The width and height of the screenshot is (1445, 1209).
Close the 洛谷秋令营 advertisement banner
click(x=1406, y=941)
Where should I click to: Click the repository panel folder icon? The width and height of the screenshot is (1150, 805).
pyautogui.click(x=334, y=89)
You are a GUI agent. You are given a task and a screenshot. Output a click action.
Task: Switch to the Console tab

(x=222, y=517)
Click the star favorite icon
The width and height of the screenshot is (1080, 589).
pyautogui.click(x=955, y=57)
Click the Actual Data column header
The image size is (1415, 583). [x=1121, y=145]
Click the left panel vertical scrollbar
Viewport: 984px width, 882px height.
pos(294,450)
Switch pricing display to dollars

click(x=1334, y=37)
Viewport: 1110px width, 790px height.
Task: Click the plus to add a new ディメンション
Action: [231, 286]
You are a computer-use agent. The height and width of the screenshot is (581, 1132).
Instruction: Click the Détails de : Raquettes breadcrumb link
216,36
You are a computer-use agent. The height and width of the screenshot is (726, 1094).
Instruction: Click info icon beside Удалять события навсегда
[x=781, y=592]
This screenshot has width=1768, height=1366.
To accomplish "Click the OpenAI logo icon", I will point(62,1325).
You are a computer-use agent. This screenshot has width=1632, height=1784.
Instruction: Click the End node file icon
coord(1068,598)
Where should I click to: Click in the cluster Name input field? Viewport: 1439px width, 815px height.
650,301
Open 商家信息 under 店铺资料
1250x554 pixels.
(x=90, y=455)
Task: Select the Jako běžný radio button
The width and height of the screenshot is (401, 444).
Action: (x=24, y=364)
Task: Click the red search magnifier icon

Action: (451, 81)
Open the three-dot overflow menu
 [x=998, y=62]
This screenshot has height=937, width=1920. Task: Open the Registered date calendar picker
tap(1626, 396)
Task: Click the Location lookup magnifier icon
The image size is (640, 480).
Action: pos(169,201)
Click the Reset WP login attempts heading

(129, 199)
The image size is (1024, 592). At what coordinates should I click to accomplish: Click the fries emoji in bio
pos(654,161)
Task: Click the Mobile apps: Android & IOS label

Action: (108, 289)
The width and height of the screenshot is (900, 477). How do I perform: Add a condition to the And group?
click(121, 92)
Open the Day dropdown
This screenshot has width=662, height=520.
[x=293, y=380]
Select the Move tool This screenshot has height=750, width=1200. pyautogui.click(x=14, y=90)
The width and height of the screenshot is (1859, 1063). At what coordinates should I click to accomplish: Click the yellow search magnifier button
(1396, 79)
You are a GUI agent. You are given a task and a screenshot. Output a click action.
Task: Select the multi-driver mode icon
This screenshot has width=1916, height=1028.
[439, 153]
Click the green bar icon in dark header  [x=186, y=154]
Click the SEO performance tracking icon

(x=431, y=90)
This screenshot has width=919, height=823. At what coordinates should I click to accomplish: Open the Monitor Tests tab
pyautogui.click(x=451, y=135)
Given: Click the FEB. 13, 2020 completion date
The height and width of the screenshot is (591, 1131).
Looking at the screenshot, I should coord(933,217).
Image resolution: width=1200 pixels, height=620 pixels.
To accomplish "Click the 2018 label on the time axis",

Work item. If a line of the entries holds the word "computer", copy it out.

Written reply.
You are a computer-use agent. The height and width of the screenshot is (581, 1132).
You are a computer-use agent. The height and width of the screenshot is (726, 1094).
You are a computer-use agent. This screenshot has width=1632, height=1784.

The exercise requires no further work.